Local campaign to reclaim spoils of war seized by Franco regime
Some town councils in Girona area coming together to demand return of cash taken from them at end of Civil War
The winner takes it all is a long established principle seen at the end of conflicts all over the world and throughout history. And it was very much the case at the end of the Spanish Civil War (1936-1939) when Franco's forces overcame those of the Second Republic.
Among the spoils of war swept up by the new dictatorship, which would go on to rule Spain for the next 40 years, was Republican treasure that 31 local authorities in Catalonia's northern province of Girona were forced to hand over to the Bank of Spain.
The total amount confiscated, according to historian Narcís Castells, was 45 million pesetas, which today is the equivalent of 625.5 million euros. Now, decades later, some of those local councils want the Spanish state to return the money taken from them.
The local authority in the Girona town of Sant Julià de Ramis got the ball rolling in demanding the return of the funds it was forced to hand over at the end of the war, but this week more councils joined the call for the return of the stolen funds.
On Wednesday, the Sant Julià de Ramis council held a meeting to explain the steps local authorities need to take to claim the money back, and at the presentation were mayors, councilors, and residents from seven other towns in the local area.
According to the mayor of Sant Julià, Marc Puigtió, the final objective of the move is for local authorities in Girona to act together as one, and the council head added that "the more of us there are, the stronger we will be."
At the end of the Civil War, the new dictatorship categorized all banknotes issued by the Second Republican after July 1936, when hostilities began, as "enemy currency," and ordered councils to gather up all the cash in their towns and hand it over to the bank.
This year is the 80th anniversary of the end of the Civil War, and in May, the Sant Julià de Ramis local authority decided to reclaim from the state the 819,000 pesetas confiscated by the dictatorship. Some 9,000 was public money, but the rest belonged to 134 locals.

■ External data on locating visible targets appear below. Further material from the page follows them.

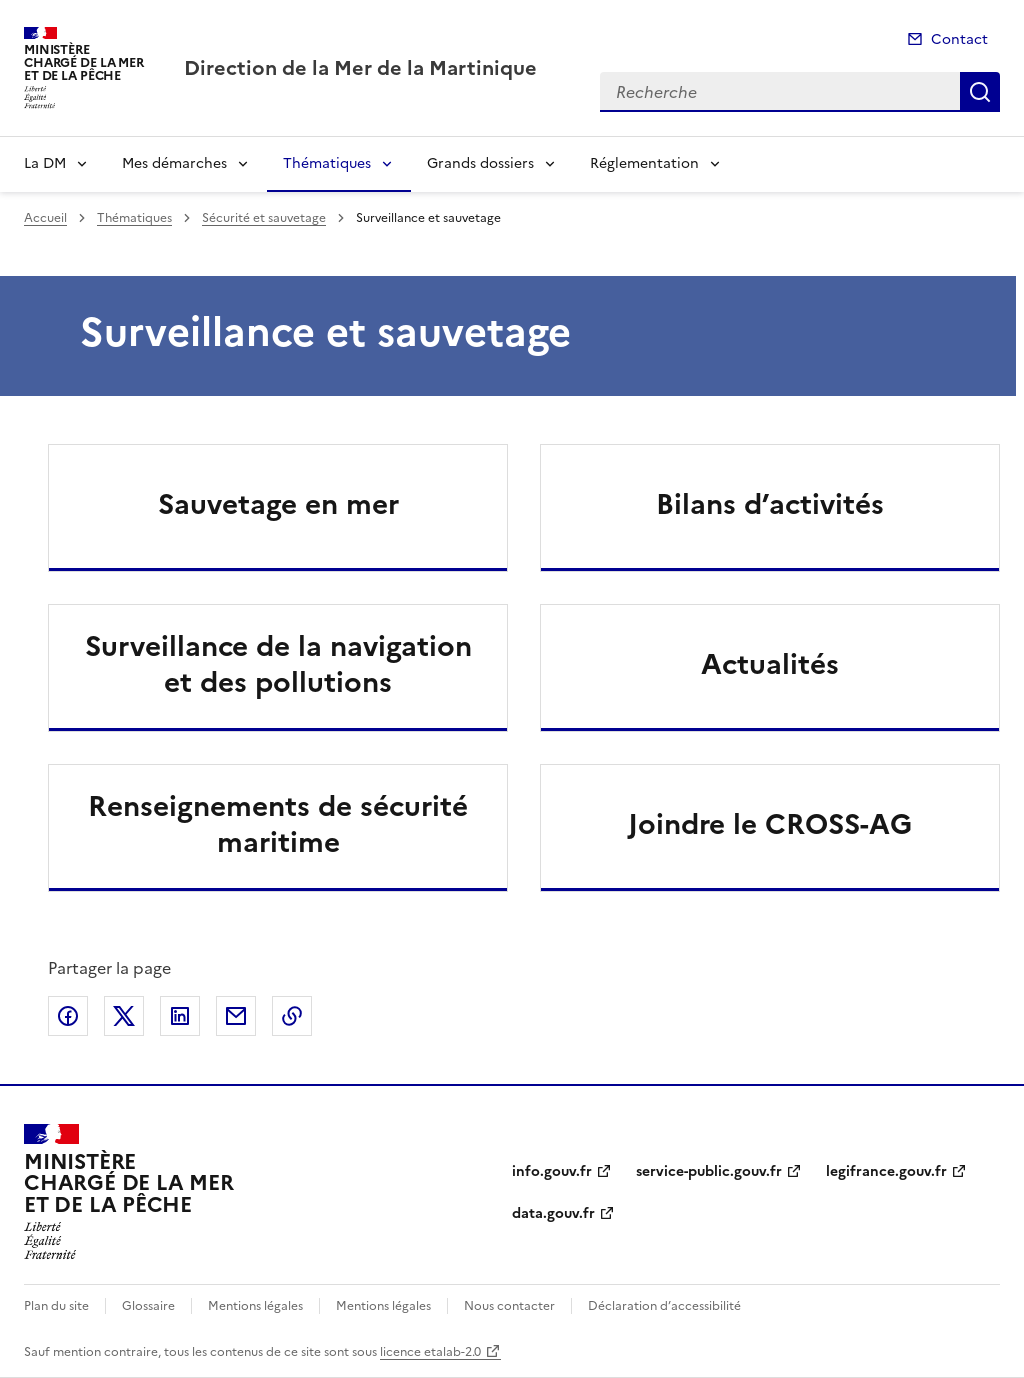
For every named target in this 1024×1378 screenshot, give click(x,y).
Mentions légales (255, 1306)
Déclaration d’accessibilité (664, 1306)
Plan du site (56, 1306)
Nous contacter (509, 1306)
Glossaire (148, 1306)
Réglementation (644, 163)
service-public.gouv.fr (709, 1171)
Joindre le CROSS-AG (770, 824)
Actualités (770, 664)
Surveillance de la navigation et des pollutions (278, 664)
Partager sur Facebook (68, 1016)
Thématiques (327, 163)
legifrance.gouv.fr (886, 1171)
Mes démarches (174, 163)
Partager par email (236, 1016)
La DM (45, 163)
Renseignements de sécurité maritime (278, 824)
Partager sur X (124, 1016)
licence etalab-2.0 (430, 1352)
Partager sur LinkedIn (180, 1016)
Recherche (980, 92)
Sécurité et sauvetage (264, 218)
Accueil (45, 218)
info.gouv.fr (552, 1171)
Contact (959, 39)
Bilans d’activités (770, 504)
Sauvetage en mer (278, 504)
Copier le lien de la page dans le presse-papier (292, 1016)
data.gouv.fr (553, 1213)
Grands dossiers (480, 163)
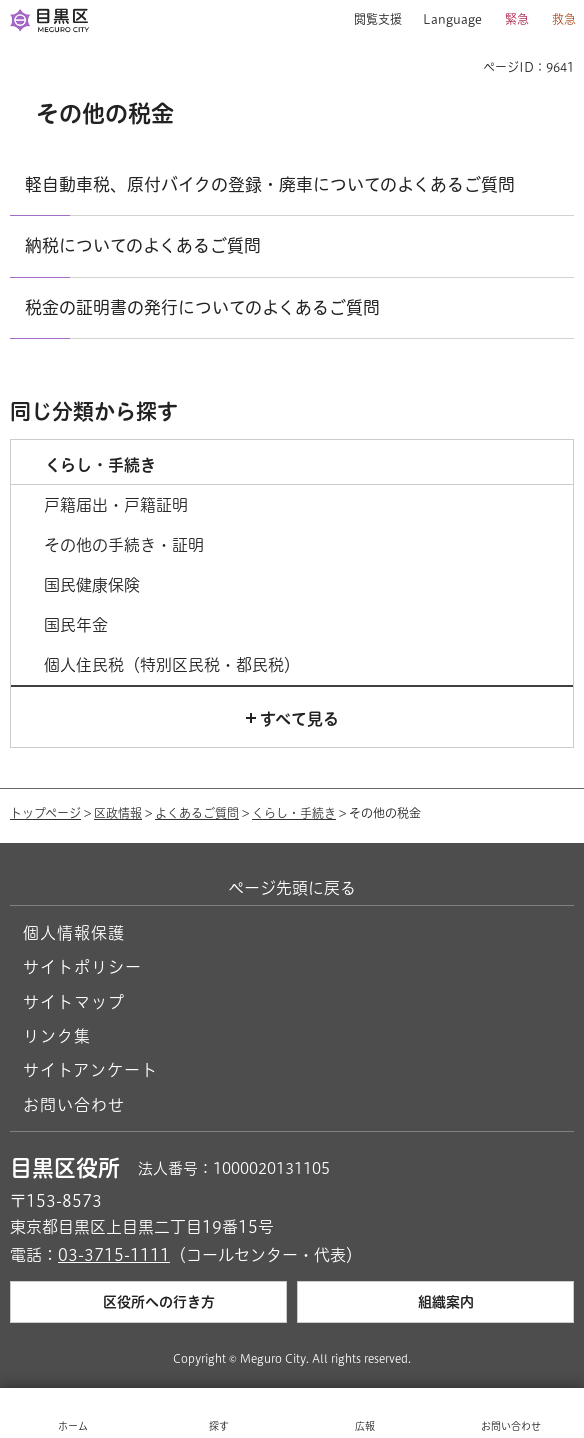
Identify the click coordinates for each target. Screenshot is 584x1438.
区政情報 (118, 813)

Under the guidance of Castells and the Delso Quintana legal firm, mayor Puigtió went ahead and made the claim, addressing it to the Spanish cabinet. It is expected that the claim will be refused, or even ignored, and so the council has a back-up plan to take the issue further.
The claim expires in November, and if there has been a negative response, or none at all, from the Spanish authorities, lawyer Toni Quintana says they will take the issue to the Supreme Court, and if necessary, to the European court in Strasbourg.
However events unfold, a number of other local authorities in Girona are interested in following suit. Wednesday's meeting was attended by representatives from the towns of Camós, Palafrugell, Bellcaire d'Empordà, Sant Miquel de Fluvià, Vilajuïga, and Bordils.
31 towns able to make claims
In fact, if the campaign to reclaim the money catches on, potentially 31 towns in Girona could sign up, according to the documentation studied by Castells. "Most are small towns, because they were the ones that had no local bank branches," says the historian.
From these 31 towns, Castells has drawn up a list of both the number of local people who were forced to hand over their cash, and the amounts given to the Bank of Spain. In Vilajuïga, for example, 152 people had to give the bank 1.42 million pesetas.
The mayor of Camós, Josep Jordi Torrentà, attended the meeting and explained that 143 locals in his town handed over 1.3 million pesetas. "I'm here out of respect for all of them, because after the war these people were robbed of the little money they had," he said.
Puigtió said that he knows officials in some towns, such as Celrà, who were unable to attend but who are interested in coming on board, and the mayor is also considering reaching out to other places through organizations like the Catalan Association of Municipalities.
As for Quintana, he described Wednesday's meeting as the embryo and starting point for bringing more towns into the fold and making their own claims for the return of stolen cash. "This way we will get somewhere," he stressed.